TASK DIRECTIONS | Can you copy out each of the items below word for word, changing nothing?

(Records from a collection)
= = =
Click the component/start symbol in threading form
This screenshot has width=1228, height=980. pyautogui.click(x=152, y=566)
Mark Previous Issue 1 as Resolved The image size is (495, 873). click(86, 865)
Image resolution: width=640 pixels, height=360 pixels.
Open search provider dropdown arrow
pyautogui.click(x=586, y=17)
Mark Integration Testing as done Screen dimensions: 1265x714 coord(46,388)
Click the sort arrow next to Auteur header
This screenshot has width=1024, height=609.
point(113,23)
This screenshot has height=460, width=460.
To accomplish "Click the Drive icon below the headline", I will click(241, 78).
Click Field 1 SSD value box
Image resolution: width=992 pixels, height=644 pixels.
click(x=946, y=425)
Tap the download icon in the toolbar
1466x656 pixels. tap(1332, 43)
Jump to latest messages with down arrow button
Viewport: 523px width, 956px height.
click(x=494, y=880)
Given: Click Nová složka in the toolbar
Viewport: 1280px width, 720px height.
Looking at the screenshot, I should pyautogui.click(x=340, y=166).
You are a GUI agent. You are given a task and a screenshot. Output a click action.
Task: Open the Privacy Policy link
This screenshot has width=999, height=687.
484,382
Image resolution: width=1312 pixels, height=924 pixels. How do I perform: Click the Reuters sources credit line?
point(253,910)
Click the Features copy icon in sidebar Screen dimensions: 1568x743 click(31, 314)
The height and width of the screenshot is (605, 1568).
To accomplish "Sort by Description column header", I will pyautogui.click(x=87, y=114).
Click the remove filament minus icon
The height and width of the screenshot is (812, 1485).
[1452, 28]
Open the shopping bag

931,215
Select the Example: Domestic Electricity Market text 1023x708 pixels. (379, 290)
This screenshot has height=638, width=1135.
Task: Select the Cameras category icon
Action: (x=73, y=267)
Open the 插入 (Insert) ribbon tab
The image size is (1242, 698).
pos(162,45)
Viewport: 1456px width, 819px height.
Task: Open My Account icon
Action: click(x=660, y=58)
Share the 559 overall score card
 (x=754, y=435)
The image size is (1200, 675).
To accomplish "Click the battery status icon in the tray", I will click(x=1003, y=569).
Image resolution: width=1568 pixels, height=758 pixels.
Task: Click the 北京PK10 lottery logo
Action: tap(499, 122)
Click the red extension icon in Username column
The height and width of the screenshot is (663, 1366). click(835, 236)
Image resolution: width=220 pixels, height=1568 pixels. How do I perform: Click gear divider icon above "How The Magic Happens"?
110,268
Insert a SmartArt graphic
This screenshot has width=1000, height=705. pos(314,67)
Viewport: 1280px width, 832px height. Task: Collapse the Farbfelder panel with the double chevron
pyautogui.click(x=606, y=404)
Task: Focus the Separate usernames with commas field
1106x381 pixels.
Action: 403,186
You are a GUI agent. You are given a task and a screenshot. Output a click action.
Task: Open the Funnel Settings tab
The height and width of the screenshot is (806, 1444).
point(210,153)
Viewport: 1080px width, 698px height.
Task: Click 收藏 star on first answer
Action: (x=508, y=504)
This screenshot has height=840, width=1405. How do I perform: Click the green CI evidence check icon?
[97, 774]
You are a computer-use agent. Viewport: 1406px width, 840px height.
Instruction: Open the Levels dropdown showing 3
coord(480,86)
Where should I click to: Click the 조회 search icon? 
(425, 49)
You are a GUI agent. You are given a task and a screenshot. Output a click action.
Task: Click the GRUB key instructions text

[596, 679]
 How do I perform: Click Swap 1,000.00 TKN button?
= = =
EXERCISE RESULT |
Click the component/start symbol in threading form
This screenshot has width=1228, height=980. pyautogui.click(x=152, y=566)
Mark Previous Issue 1 as Resolved The image size is (495, 873). click(86, 865)
Image resolution: width=640 pixels, height=360 pixels.
Open search provider dropdown arrow
pyautogui.click(x=586, y=17)
Mark Integration Testing as done Screen dimensions: 1265x714 coord(46,388)
Click the sort arrow next to Auteur header
This screenshot has width=1024, height=609.
point(113,23)
This screenshot has height=460, width=460.
To accomplish "Click the Drive icon below the headline", I will click(241, 78).
Click Field 1 SSD value box
Image resolution: width=992 pixels, height=644 pixels.
click(x=946, y=425)
Tap the download icon in the toolbar
1466x656 pixels. tap(1332, 43)
Jump to latest messages with down arrow button
Viewport: 523px width, 956px height.
click(x=494, y=880)
Given: Click Nová složka in the toolbar
Viewport: 1280px width, 720px height.
Looking at the screenshot, I should pyautogui.click(x=340, y=166).
You are a GUI agent. You are given a task and a screenshot. Output a click action.
Task: Open the Privacy Policy link
This screenshot has width=999, height=687.
484,382
Image resolution: width=1312 pixels, height=924 pixels. How do I perform: Click the Reuters sources credit line?
point(253,910)
Click the Features copy icon in sidebar Screen dimensions: 1568x743 click(31, 314)
The height and width of the screenshot is (605, 1568).
To accomplish "Sort by Description column header", I will pyautogui.click(x=87, y=114).
Click the remove filament minus icon
The height and width of the screenshot is (812, 1485).
[1452, 28]
Open the shopping bag

931,215
Select the Example: Domestic Electricity Market text 1023x708 pixels. (379, 290)
This screenshot has height=638, width=1135.
Task: Select the Cameras category icon
Action: (x=73, y=267)
Open the 插入 (Insert) ribbon tab
The image size is (1242, 698).
pos(162,45)
Viewport: 1456px width, 819px height.
Task: Open My Account icon
Action: click(x=660, y=58)
Share the 559 overall score card
 (x=754, y=435)
The image size is (1200, 675).
To accomplish "Click the battery status icon in the tray", I will click(x=1003, y=569).
Image resolution: width=1568 pixels, height=758 pixels.
Task: Click the 北京PK10 lottery logo
Action: tap(499, 122)
Click the red extension icon in Username column
The height and width of the screenshot is (663, 1366). click(835, 236)
Image resolution: width=220 pixels, height=1568 pixels. How do I perform: Click gear divider icon above "How The Magic Happens"?
110,268
Insert a SmartArt graphic
This screenshot has width=1000, height=705. pos(314,67)
Viewport: 1280px width, 832px height. Task: Collapse the Farbfelder panel with the double chevron
pyautogui.click(x=606, y=404)
Task: Focus the Separate usernames with commas field
1106x381 pixels.
Action: 403,186
You are a GUI agent. You are given a task and a screenshot. Output a click action.
Task: Open the Funnel Settings tab
The height and width of the screenshot is (806, 1444).
point(210,153)
Viewport: 1080px width, 698px height.
Task: Click 收藏 star on first answer
Action: (x=508, y=504)
This screenshot has height=840, width=1405. How do I perform: Click the green CI evidence check icon?
[97, 774]
You are a computer-use agent. Viewport: 1406px width, 840px height.
Instruction: Open the Levels dropdown showing 3
coord(480,86)
Where should I click to: Click the 조회 search icon? 
(425, 49)
You are a GUI agent. You are given a task and a screenshot. Output a click action.
Task: Click the GRUB key instructions text

[596, 679]
 How do I perform: Click Swap 1,000.00 TKN button?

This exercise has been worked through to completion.